Second policy report – 50 shades of green. Part. II: The fallacy of environmental markets

  • Recent calls to action to address critical loss of biodiversity are both long overdue and very welcome, but a parallel debate on the ‘how’ is missing. Yet the ‘how’ is arguably as important as the headline objective.

  • The ‘how’ is also in the process of changing drastically with the promotion of new financial markets on environmental destruction, and the mainstreaming of a new kind of sustainable finance.
  • Offset markets on biodiversity and other ecosystem services have been shown to suffer from intractable conceptual issues, including measurement issues, incalculable additionality, highly uncertain valuations and an inexistent price signal. As a result, they will never be able to achieve their environmental and social objectives.

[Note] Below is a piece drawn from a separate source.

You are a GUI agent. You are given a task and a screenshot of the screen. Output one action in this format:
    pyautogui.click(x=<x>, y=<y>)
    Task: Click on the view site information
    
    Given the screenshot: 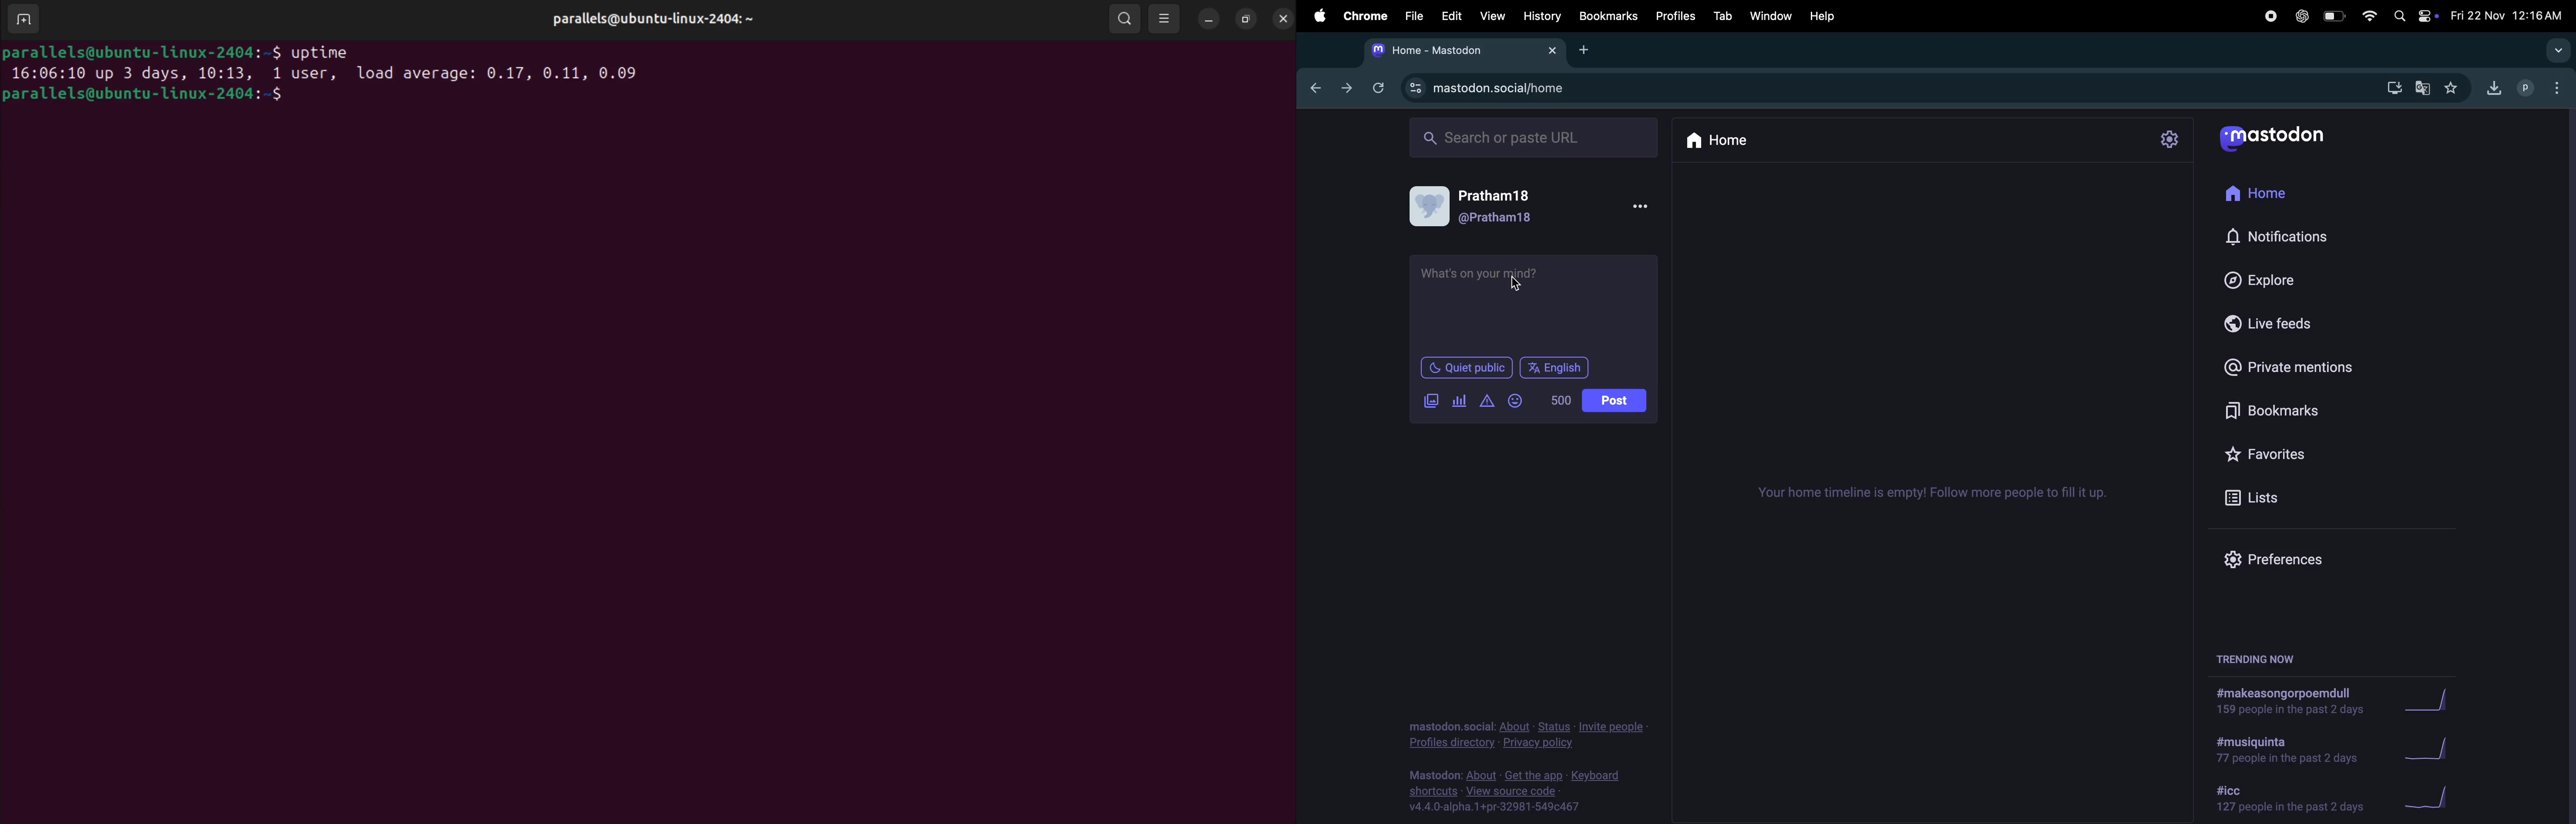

  • Empirical evidence also suggests an appalling social and environmental track record for some existing markets. As importantly, the selective pricing of only some ecosystem services and the ignorance of ecosystem interdependencies mean that the resulting values cannot claim to represent biodiversity.
  • Traditional environmental regulation would be far more effective, simpler and cheaper to address the critical loss of natural resources. They would not require the unrealistic assumptions and oversimplifications needed to create markets on biodiversity, and would accommodate infinitely better the high scientific uncertainty and our incomplete scientific knowledge.
  • While putting a price on nature to save it is a catchy formula, it would therefore seem that regulating nature’s destruction would be a far superior alternative. Sustainable finance should not foster the creation of such markets if it is to be truly sustainable.